4. During the first period of treatment, in relationships with both friends and practitioners, the patient had many experiences of being misunderstood and therefore quickly accelerating to a state of catastrophizing and aggression. For example, the experience with his neuropsychologist was at first quite difficult for him. The neuropsychologist attempted to help the patient specifically with cognitive issues. But the patient was unable to cooperate, because he did not feel that he was being “seen” but rather that he was being treated like an “object”. The neuropsychologist eventually called me, communicating that he was having a very difficult time with the patient and asking for a consultation. In the consultation, after listening to his complaints about the patient, I told him that if he could establish a relationship with the patient in which the patient felt that he was really listening to him and was more concerned about him than about the tasks the neuropsychologist assigned to him, the patient would be more cooperative. When I returned from a break after speaking with the neuropsychologist, the first thing the patient said to me was, “What did you say to Dr. M.? He’s like a different person now.” That treatment has been proceeding more smoothly.

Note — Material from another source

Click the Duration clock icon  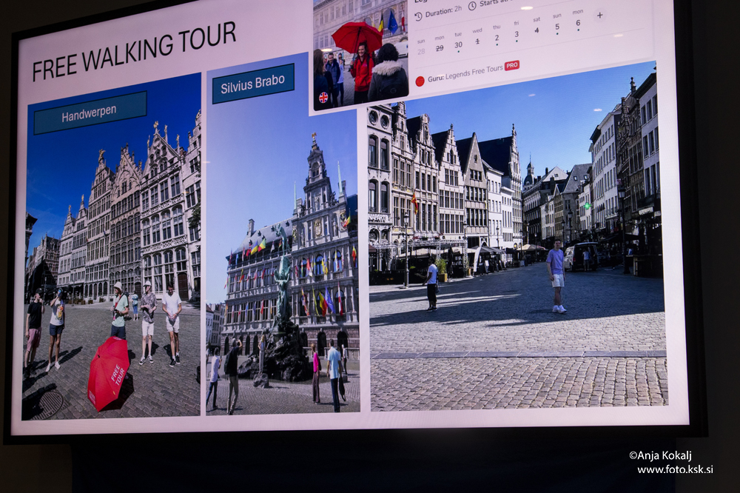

5. The most difficult aspect of my reentry into the world was that I was told that there was nothing more that could be done for me — that I had “done a real job on myself” and that’s what I would have to live with. No one explained to me exactly what it meant to have a traumatic brain injury or what parts of my brain exactly had been injured. There were no referrals to physical therapists, psychologists etc. I felt like I was damaged goods and no one wanted anything to do with me. That was a period of deep depression.

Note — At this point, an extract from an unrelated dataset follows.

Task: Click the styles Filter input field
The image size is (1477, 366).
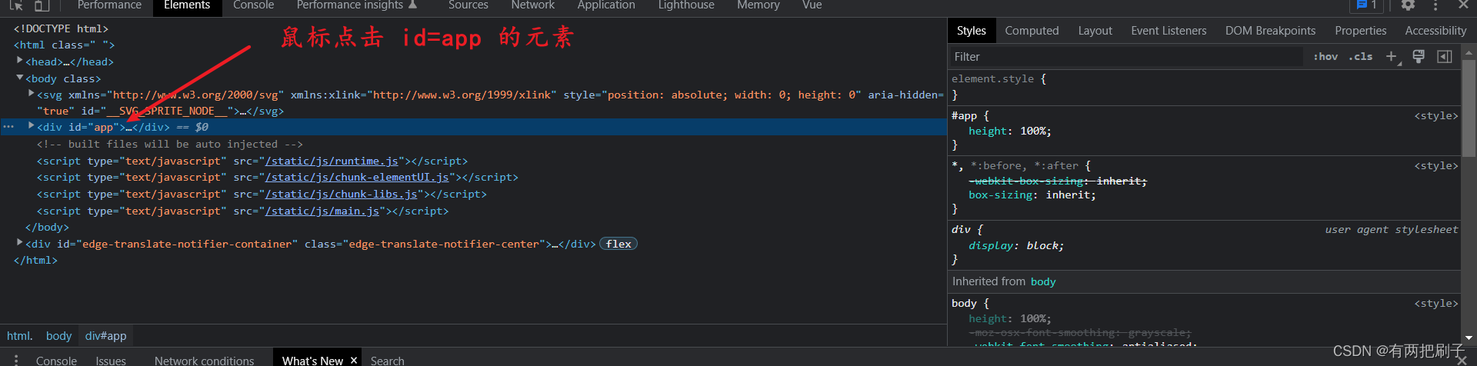Action: point(1123,57)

6. Time is a very big issue — both because of the memory difficulties so I never knew exactly what day of the week it was and had to cross off the days on the calendar — but also the understanding that it was going to take a long time but that some kind of a recovery would be possible very gradually. I felt there was very little understanding about the time that I needed to adjust and to heal.
We feel that acquiring “psychoanalytic” skills — for example, listening to the patient without preconceptions, and reflecting the patient’s experiences — would enhance the rehabilitative efforts of TBI practitioners and minimize the misunderstandings that lead to a belief that TBI patients are dangerously aggressive and willfully uncooperative.